Tape Preservation Article


I am sure there is a paywall on this but for NYtimes subscribers it's interesting read. 

https://www.nytimes.com/2025/12/01/arts/music/iron-mountain-audio-tape-preservation.html

jbuhl

It's great that there are people doing their best to preserve our musical/cultural heritage.

Many years ago, a fire at Universal Studios Hollywood destroyed the master catalogs (500,000K recordings) of record labels absorbed by Universal. You can read about it on this free link.

https://www.nytimes.com/2019/06/11/magazine/universal-fire-master-recordings.html?smid=url-share

In the comments sections someone states that the binding lubricant was changed from whale oil to a synthetic oil.  Think of it as the revenge of Moby Dick!

The "whale oil" thing was a trope, after the fact when that old JVC vinyl was used for the original MoFi series of discs. That was an amazing formulation, very robust, very quiet and has yet to be duplicated. No one to my knowledge actually knows what was in the compound, and some have suggested that it was the discontinuation of whale oil as a lubricant and heat stabilizer (’aka mold release’) that led to the demise of that formulation. I don’t know. 

I had a patient years ago who was an archivist with the Library of Congress.

He brought me copies of the Nixon WH tapes, Johnny Cash/June Carter, Duke Ellington and several other WH concert performances done during that era - things never released commercially.

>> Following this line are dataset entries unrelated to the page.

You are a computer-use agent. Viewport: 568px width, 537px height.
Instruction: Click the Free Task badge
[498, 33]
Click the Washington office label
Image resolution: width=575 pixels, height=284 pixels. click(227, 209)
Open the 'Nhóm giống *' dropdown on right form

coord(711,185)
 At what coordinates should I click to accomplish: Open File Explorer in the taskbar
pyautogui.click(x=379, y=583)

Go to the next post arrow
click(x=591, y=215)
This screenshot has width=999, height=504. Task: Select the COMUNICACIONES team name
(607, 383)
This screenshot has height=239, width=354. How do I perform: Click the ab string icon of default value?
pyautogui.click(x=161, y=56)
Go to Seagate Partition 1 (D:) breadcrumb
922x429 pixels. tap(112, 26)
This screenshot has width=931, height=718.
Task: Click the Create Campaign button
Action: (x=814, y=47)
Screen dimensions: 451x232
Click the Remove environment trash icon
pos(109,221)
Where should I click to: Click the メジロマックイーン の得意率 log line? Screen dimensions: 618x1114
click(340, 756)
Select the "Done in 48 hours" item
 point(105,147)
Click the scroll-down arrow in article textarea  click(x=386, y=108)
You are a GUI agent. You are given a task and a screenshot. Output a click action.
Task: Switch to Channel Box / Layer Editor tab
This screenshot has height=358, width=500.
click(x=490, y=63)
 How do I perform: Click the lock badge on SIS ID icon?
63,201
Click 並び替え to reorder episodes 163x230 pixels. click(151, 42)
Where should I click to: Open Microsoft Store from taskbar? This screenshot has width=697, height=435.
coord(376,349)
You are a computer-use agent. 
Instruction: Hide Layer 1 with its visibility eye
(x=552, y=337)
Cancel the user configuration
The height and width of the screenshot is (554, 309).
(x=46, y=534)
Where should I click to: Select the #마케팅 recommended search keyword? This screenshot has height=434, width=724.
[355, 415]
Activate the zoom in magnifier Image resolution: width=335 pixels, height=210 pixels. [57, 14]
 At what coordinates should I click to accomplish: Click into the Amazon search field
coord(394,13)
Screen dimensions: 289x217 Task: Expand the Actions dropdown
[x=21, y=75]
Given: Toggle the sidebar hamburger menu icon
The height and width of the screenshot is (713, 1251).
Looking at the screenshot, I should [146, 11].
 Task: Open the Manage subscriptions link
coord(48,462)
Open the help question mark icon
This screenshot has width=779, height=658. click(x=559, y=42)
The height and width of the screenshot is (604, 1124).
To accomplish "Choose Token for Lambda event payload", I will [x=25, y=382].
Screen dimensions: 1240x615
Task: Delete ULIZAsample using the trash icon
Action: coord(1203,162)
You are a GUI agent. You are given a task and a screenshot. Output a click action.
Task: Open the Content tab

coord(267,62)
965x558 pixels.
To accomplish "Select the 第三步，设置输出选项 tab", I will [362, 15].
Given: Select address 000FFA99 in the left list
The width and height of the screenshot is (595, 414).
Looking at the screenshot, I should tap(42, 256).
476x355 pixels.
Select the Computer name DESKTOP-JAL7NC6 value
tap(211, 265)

He said he was involved in the Herculean efforts to retrieve the missing “Rosemary Woods” gymnastic deletion - which failed as they all did. From Nixon’s lips to God’s ears, we’ll never know what was said.

He was bemoaning the loss of audiotape back then (circa 2001-2006) and talked about “bitrot” affecting CD’s, DVD’s and other digital data and how that data would likely be corrupted in 20 years. I heard similar things in the early 1990s from the IT geeks at Walter Reed’s data center.

I have DVD’s I bought 40 years ago which still play just fine - so far.

Gotta wonder if the things we do, say, create now are going to be any more important to future archaeologists than, say, shopping lists gleaned from the trash piles of the Roman legionnaires stationed in Brittany or the cuneiform information encoded in clay in Babylon 5,000 ya.

Some thing AI will just remember it all for us.